> _PROBLEMS TO SOLVE_
(a) Duplicate the passage about Florida reef loss between "Historical nautical charts show" and "source: the authors.", inclusive.
(b) Go on with the article on historical charts and Florida reef loss, starting after its final sentence.

> _GIVEN PASSAGE_
%%
Historical nautical charts show true extent of reef loss in Florida

By on 7 September, 2017

 

Nautical chart from the Florida Keys, 1775. Image source: the authors.

 

Researchers at UQ and Colby College have been using historical nautical charts, originally intended for seafaring navigation, to study reef loss in the Florida Keys.

A new US and Australian study – including research from The University of Queensland and the Australian Research Council Centre of Excellence in Coral Reef Studies –compared early British charts to modern coral habitat maps to understand changes to reef environments.

UQ’s Professor John Pandolfi said the study used information from surprisingly accurate 18th century nautical charts and satellite data to understand coral loss over more than two centuries in the Florida Keys.

“We found that some reefs had completely disappeared,” Professor Pandolfi said.

The study was led by Loren McClenachan, Assistant Professor at Colby College, in Waterville, Maine, USA.
%%
[Stored records]
%%
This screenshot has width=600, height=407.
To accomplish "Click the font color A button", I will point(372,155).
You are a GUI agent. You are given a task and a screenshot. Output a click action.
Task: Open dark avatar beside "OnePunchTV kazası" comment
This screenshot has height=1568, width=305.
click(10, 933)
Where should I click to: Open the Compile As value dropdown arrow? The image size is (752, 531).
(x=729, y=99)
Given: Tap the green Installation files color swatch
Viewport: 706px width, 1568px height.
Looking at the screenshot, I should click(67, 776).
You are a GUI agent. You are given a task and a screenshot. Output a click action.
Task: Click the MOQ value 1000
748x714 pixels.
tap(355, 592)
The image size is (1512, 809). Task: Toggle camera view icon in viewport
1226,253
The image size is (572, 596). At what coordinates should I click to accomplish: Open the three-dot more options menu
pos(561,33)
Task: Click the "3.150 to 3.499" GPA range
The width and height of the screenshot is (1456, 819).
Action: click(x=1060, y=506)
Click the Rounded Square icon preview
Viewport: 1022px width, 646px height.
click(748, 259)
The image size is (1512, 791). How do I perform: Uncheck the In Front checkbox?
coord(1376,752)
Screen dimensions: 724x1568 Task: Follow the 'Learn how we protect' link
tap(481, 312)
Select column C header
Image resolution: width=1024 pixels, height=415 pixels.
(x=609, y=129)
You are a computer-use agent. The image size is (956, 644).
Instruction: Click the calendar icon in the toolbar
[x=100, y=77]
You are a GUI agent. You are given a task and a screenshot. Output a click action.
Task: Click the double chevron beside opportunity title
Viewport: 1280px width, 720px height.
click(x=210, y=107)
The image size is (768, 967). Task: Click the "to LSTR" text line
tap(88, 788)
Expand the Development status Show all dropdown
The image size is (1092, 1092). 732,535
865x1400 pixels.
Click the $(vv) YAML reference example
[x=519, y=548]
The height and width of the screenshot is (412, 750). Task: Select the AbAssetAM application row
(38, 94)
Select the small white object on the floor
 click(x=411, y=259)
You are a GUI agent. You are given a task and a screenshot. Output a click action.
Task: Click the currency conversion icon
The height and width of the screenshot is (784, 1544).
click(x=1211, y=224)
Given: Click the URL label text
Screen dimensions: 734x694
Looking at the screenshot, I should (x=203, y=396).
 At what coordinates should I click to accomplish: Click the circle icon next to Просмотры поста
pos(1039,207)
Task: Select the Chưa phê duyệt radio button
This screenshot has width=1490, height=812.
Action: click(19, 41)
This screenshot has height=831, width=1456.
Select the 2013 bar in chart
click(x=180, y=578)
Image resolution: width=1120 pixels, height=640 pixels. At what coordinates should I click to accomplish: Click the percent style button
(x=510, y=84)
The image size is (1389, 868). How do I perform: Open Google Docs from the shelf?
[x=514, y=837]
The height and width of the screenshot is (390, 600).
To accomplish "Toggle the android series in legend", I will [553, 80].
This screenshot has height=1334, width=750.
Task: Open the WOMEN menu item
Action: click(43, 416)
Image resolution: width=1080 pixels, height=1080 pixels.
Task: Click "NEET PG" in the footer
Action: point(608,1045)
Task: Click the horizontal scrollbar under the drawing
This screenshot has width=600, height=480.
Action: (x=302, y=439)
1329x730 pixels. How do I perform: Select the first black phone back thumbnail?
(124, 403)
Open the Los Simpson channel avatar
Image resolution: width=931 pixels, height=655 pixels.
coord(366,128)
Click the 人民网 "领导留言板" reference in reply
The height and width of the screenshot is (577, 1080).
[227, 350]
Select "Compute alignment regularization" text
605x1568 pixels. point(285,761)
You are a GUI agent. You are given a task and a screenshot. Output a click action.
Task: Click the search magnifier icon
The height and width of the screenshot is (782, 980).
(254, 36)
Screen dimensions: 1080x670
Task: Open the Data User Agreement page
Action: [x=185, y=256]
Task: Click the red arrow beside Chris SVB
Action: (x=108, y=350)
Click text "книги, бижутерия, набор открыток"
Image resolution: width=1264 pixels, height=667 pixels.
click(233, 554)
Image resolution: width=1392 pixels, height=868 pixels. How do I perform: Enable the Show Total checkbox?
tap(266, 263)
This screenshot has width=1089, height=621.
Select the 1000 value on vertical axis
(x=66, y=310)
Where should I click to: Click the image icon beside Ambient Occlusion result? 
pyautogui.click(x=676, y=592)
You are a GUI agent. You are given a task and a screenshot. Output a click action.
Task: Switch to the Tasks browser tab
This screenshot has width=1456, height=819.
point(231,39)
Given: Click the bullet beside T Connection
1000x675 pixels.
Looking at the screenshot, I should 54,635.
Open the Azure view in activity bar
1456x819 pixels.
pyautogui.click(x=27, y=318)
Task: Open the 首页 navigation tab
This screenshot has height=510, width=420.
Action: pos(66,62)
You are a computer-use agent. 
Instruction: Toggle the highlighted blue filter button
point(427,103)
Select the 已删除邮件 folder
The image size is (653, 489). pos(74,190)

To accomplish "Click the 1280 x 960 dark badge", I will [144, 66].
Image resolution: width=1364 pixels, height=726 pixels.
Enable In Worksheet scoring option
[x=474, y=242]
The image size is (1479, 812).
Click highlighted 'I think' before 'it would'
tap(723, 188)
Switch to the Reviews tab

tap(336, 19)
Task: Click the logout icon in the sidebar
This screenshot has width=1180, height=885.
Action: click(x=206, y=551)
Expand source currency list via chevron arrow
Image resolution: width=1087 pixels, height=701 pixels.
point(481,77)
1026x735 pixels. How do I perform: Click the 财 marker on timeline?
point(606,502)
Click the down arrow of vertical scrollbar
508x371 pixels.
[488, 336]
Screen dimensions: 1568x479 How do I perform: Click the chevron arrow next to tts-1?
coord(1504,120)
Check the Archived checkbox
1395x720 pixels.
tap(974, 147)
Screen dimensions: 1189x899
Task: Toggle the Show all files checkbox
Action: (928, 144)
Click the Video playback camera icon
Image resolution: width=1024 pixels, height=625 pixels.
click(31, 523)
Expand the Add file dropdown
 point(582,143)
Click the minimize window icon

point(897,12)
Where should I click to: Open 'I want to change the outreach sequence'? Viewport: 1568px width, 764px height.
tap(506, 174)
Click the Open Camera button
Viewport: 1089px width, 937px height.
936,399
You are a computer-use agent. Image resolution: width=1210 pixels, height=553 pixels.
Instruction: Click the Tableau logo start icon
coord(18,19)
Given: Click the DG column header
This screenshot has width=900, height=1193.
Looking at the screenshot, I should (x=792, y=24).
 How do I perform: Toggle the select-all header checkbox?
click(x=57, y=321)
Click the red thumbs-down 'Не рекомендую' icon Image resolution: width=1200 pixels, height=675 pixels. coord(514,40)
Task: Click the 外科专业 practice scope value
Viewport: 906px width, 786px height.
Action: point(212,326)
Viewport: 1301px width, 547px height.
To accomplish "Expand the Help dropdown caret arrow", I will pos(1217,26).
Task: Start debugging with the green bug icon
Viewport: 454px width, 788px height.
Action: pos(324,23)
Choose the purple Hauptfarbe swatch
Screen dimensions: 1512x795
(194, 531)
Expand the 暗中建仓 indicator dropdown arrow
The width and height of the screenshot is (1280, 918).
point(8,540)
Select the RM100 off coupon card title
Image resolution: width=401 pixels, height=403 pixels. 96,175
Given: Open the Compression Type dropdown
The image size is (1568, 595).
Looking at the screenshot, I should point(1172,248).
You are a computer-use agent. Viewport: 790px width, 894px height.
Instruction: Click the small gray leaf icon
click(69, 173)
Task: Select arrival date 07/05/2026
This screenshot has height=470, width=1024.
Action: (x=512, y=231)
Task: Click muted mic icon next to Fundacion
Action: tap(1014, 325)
%%
> _RESULTS FOR THE EXERCISE_
(a)
Historical nautical charts show true extent of reef loss in Florida

By on 7 September, 2017

 

Nautical chart from the Florida Keys, 1775. Image source: the authors.

(b)
The team obtained nautical charts dating to 1773 from UK Hydrographic Office archives for the study. The charts contain a wealth of information in addition to depth, including substrate type and descriptions of the ecology. From these charts, the scientists were able to reconstruct a picture of the reefs of the Florida Keys prior to the large-scale detrimental effects of European settlement and industrialisation.

Professor McClenachan said more than half of the coral reef habitat mapped in the 1770s was no longer there. In some areas, particularly near land, coral loss was closer to 90 per cent.

“We found near the shore, entire sections of reef are gone, but in contrast, most coral mapped further from land is still coral reef habitat today,” she said.

This estimate of change over centuries is an important contribution to the study of reef conservation. While most studies look more closely at the loss of living coral from smaller sections of the reef, these marine scientists measured the loss of coral reef habitats across a large geographic area. The study also offers a temporal component that is otherwise only available from more expensive and time consuming methods, such as obtaining drill core.

“We found that reef used to exist in areas that today are not even classified as reef habitat anymore,” Professor Pandolfi said.

“When you add this to the 75 per cent loss of living coral in the Keys at that finer scale, the magnitude of change is much greater than anyone thought.”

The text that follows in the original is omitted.